▶ **TASK DETAILS**: Continue the commentary below on the proposed Medicare facility requirements from where it stops.

- Dental Services: The “big” shift is the proposed requirement that facilities are prohibited from charging a Medicare resident for loss or damage of dentures, if the facility is responsible for the dentures. I’m not sure where this will fall out but if it remains fundamentally intact, facilities will be paying for lots of dentures, regardless of how the loss or damage occurred.
- Food Service: Following thematically with other elements in the proposal, the requirement is for a facility to assess the resident population by care needs, diagnoses, acuity and census and employ sufficient staff with sufficient competency to provide food and nutritional services. A Director of Food Service in the proposal must meet certain education and training requirements such as Certified Dietary Manager, Certified Food Service Manager, have at least an Associate’s degree in food service management or similar from an accredited institution. The proposal also requires facility menus to be reflect the cultural, religious and ethnic needs and preferences of residents, be periodically updated and not limit the resident’s right to make food choices. In addition, facilities will have to allow residents to consume and store foods brought by visitors and families. I see major changes forthcoming in this requirement, especially around the staff adequacy determination, menus and food brought into the facility by visitors and families. The latter is a huge infection control risk.
- QAPI: This requirement is added anew – not surprising.
- Facility Assessment: This also is a new element requiring the facility to conduct and document a facility-wide assessment to insure the resources necessary to care for residents are available daily and in emergencies. This assessment must be updated regularly. The assessment must address the resident population by number, overall care delivered and the staff competency to provide the care and meet resident preferences plus incorporate a facility-based and community-based risk assessment. I see this element changing dramatically as it is vague and potentially problematic to enforce and implement.
- Binding Arbitration Agreements: The rule will require facilities that use such agreements to meet certain requirements. Chief among the provisions is that a resident and/or his/her legal representative cannot be required to sign the agreement upon admission. Additionally, the agreement must indicate the resident’s right to communicate with federal, state and local officials (regulatory) including Ombudsmen. I do not see much change in this element.

▶ **DATA FOR REVIEW**:
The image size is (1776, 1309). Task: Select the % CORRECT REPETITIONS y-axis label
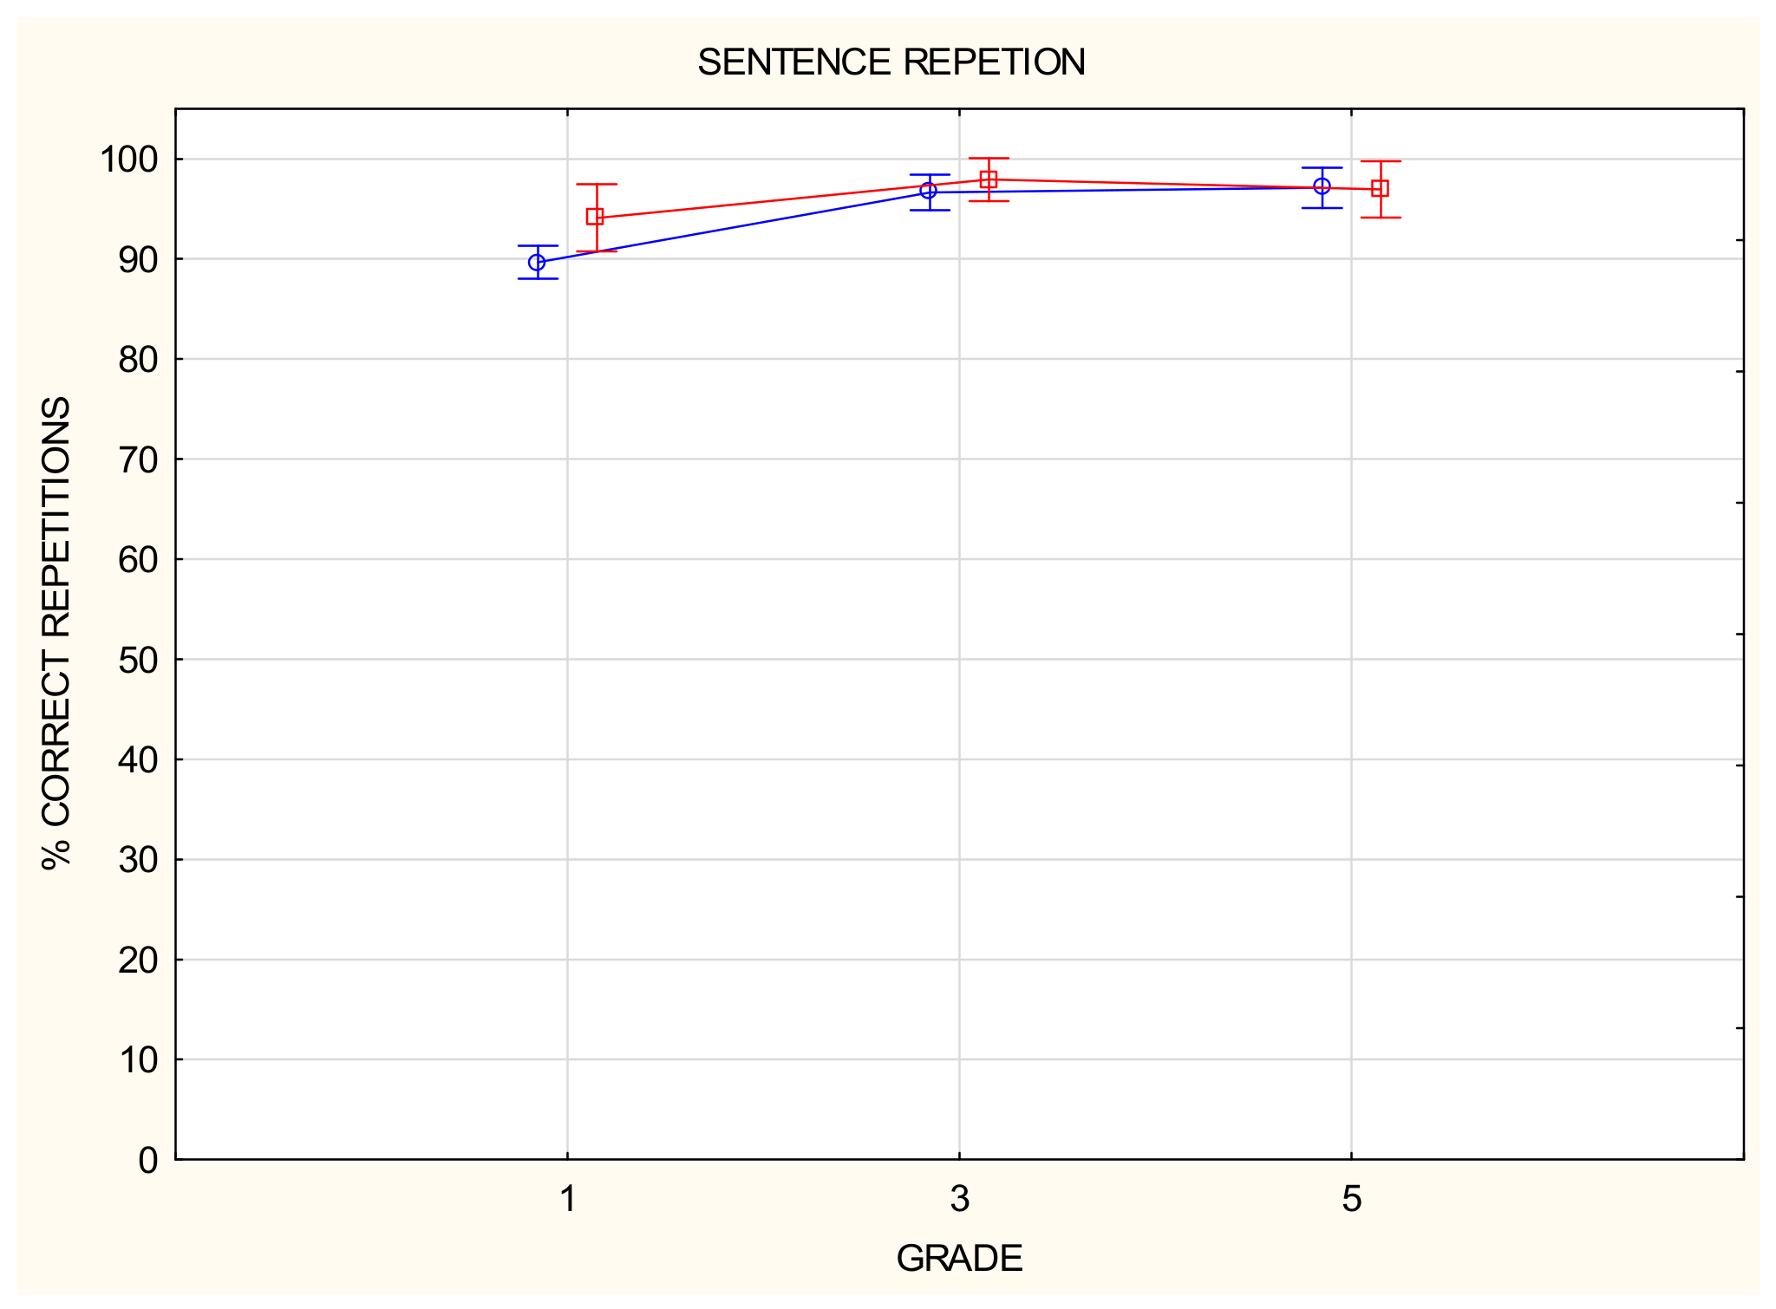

* * *

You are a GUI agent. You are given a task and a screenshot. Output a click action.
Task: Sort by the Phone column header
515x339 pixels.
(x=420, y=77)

▶ **TASK ANSWER**:
- Infection Control: In addition to having an Infection Control Program the facility would be required to have an Infection Control Officer and this individual’s primary responsibility must be infection control. I see the Infection Control Officer element subject to change.
- Compliance and Ethics Program: This is a new element requiring the operating organization (not just the facility if part of a larger organization) to have at each facility a compliance and ethics program with written standards, policies and procedures such that the same are capable of reducing criminal, civil ad administrative violations. I see this element staying but changing to be a bit more definitive and relevant.
- Staff Training Requirements: This is also a new element requiring facilities to develop, implement and maintain for all staff, a training program that encompasses (minimally) the following (I don’t see much change in this requirement);
- Communication
- Resident Rights and Facility Responsibilities
- Abuse, Neglect and Exploitation
- QAPI
- Compliance and Ethics
- Ongoing education for CNAs in dementia education and abuse prevention (12 annual hours minimum)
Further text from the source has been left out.